I tempi di realizzazione sono lunghi. I commercianti della zona chiedono garanzie.
Da ieri mattina la via Calderà è chiusa al transito nel tratto tra via Milite Ignoto e via della Fiera Franca. Sono iniziati, infatti, i lavori di rifacimento della strada, previsti dal più ampio progetto di riqualificazione ambientale della fascia costiera di Barcellona. L’opera è stata in parte finanziata dai fondi europei del Pios 5, con un contributo pari a 5 milioni di euro.
La ditta Ma.ge.co, cui sono stati affidati i lavori, ha già provveduto a pavimentare il vicolo spiaggia Calderà, adiacente alla piazza delle Ancore, con pietra bianca e grigia di Custonaci. Le attuali operazioni prevedono, invece, la rimozione dell’asfalto e la sua sostituzione con un pavimento di monostrato vulcanico. Per completare i lavori saranno necessari 60-70 giorni, condizioni atmosferiche permettendo. A coronamento del progetto è prevista, inoltre, la realizzazione di spazi per bambini e di aree verdi alle due estremità della piazza. Gli attuali lavori destano non poche preoccupazioni nei commercianti della zona, che temono una riduzione della clientela. D’altra parte, l’amministrazione comunale ha deciso di rinviare le operazioni ai mesi autunnali proprio per evitare di danneggiarli durante la stagione estiva, ma i lavori sono ora inderogabili. Un altro problema è rappresentato dalla probabile trasformazione della via in isola pedonale, con le relative limitazioni al traffico, nel periodo estivo.

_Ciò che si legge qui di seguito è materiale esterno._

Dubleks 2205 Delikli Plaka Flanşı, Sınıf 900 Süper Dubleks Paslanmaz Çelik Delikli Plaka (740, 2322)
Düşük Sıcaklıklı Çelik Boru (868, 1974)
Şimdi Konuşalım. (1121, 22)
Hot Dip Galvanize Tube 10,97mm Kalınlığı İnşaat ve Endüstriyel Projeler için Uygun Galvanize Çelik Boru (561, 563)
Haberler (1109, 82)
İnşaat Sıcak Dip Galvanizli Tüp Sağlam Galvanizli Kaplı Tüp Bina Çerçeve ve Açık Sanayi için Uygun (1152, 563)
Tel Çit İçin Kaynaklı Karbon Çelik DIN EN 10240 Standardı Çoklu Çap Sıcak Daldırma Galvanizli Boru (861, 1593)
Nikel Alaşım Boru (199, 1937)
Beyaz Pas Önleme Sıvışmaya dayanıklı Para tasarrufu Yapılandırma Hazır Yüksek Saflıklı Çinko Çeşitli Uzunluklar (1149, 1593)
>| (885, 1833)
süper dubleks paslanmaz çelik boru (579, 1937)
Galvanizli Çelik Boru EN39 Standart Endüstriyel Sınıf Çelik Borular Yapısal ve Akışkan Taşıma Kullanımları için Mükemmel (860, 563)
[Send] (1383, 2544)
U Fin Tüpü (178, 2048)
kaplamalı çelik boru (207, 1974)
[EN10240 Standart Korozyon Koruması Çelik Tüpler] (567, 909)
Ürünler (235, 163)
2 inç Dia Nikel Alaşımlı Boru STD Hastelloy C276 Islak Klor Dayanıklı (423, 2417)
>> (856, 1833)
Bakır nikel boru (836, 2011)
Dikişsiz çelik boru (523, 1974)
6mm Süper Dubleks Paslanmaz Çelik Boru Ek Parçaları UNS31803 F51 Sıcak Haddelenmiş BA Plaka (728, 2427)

Anche questa prospettiva turba gli operatori economici che chiedono garanzie, preoccupati di subire ulteriori danneggiamenti in futuro. Il sindaco Candeloro Nania rassicura: «Per il momento si è pensato di istituire l’isola pedonale esclusivamente durante la stagione estiva, in particolare nelle sere d’estate». Rimane, invece, valido il provvedimento relativo alle limitazioni al traffico. La via Calderà, dunque, non sarà più a doppio senso di circolazione.